Copy out the listing below from the line containing "Screen dimensions: 1019x535" through the line containing "[x=494, y=83]", leaving out the pictures.

══ LISTED ENTRIES ══

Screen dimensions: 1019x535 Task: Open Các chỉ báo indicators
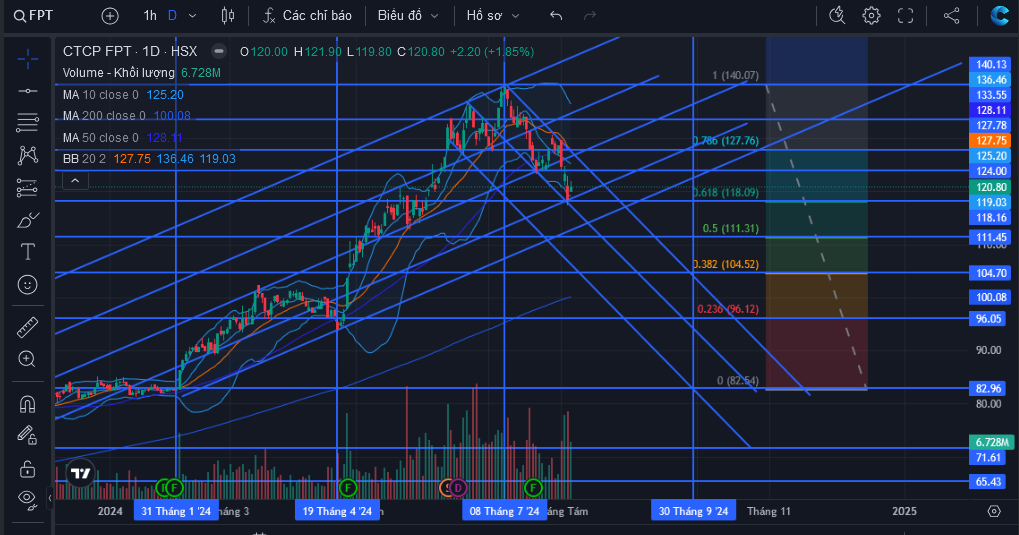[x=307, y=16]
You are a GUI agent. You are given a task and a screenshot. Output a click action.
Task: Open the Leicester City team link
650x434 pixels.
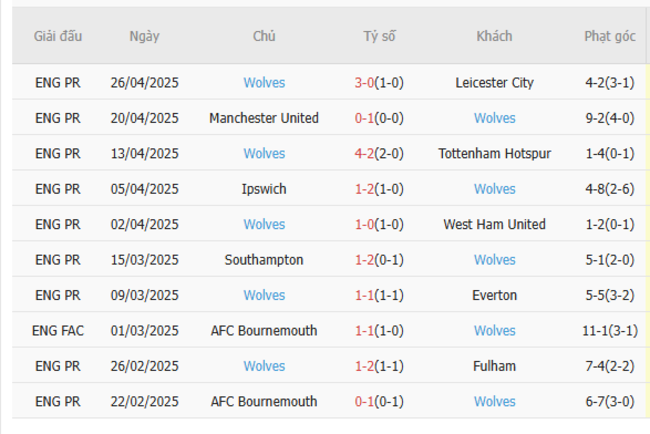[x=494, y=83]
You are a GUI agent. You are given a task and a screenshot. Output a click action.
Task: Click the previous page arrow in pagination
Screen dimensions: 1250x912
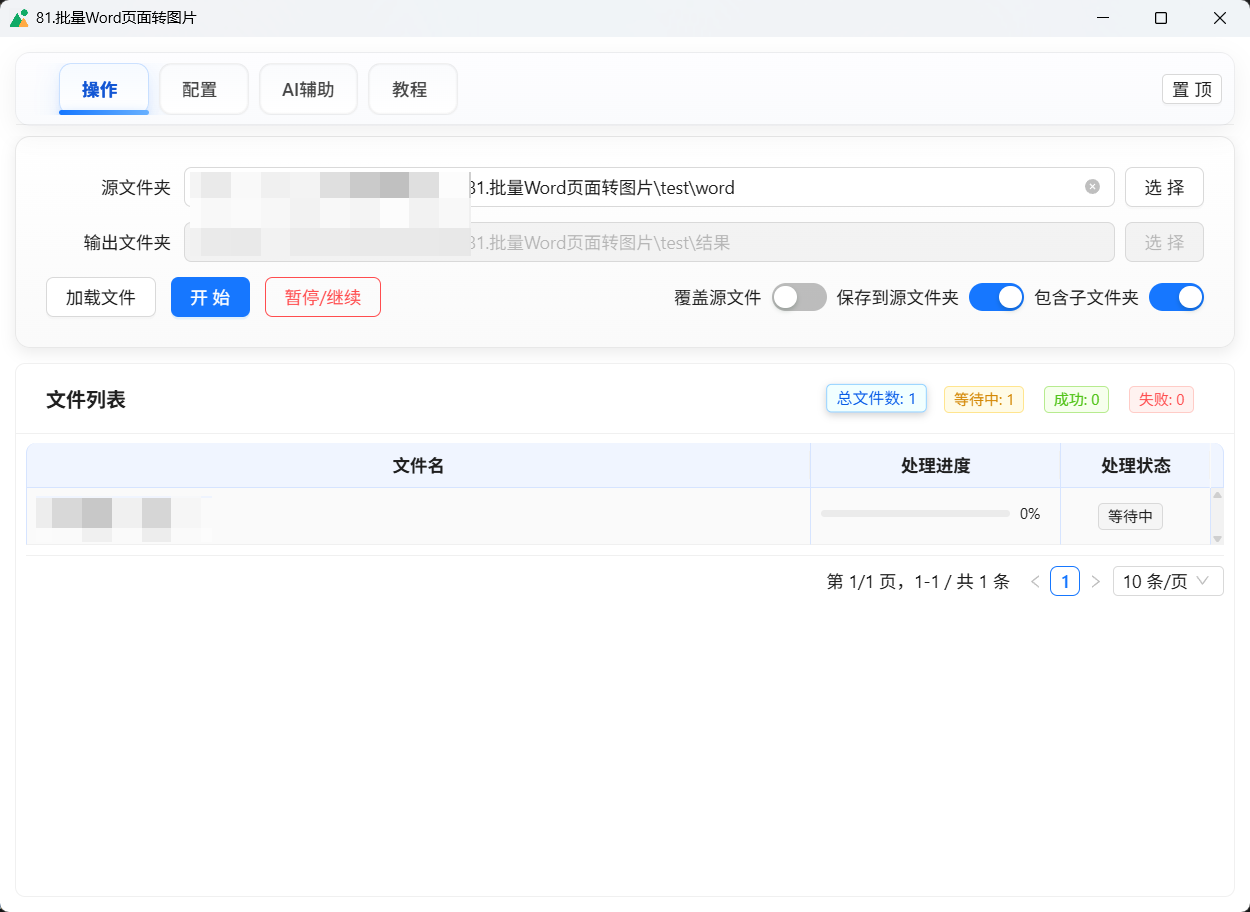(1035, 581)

═══
══ LISTED ENTRIES ══

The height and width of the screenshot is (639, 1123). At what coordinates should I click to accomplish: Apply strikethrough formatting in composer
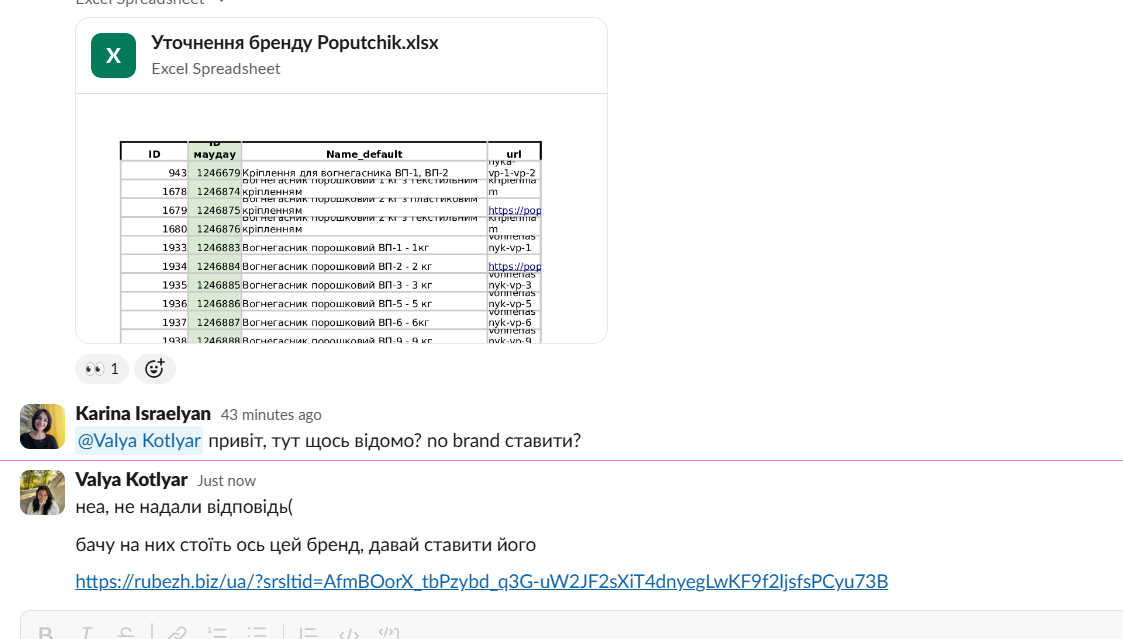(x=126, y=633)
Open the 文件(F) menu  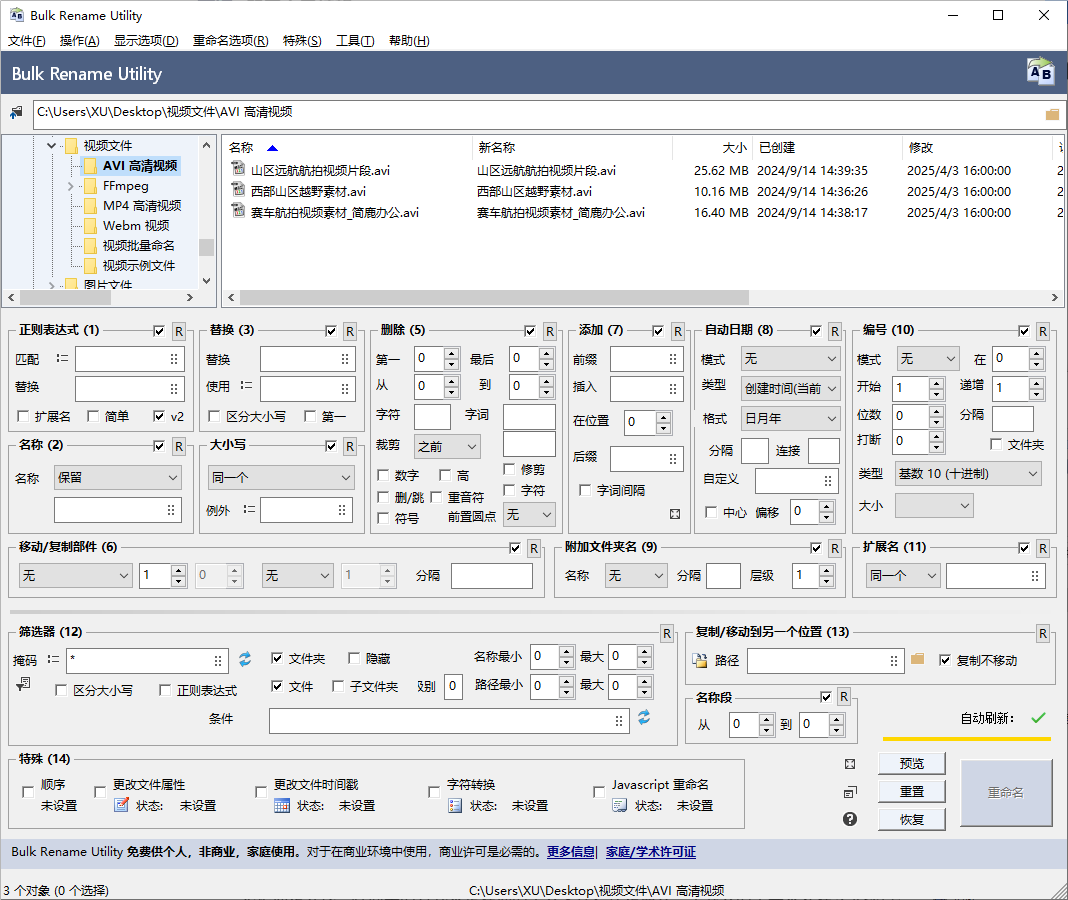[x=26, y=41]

═══

## RESPONSE FOR THIS EXERCISE
Screen dimensions: 1019x535 Task: Open Các chỉ báo indicators
[x=307, y=16]
You are a GUI agent. You are given a task and a screenshot. Output a click action.
Task: Open the Leicester City team link
650x434 pixels.
[x=494, y=83]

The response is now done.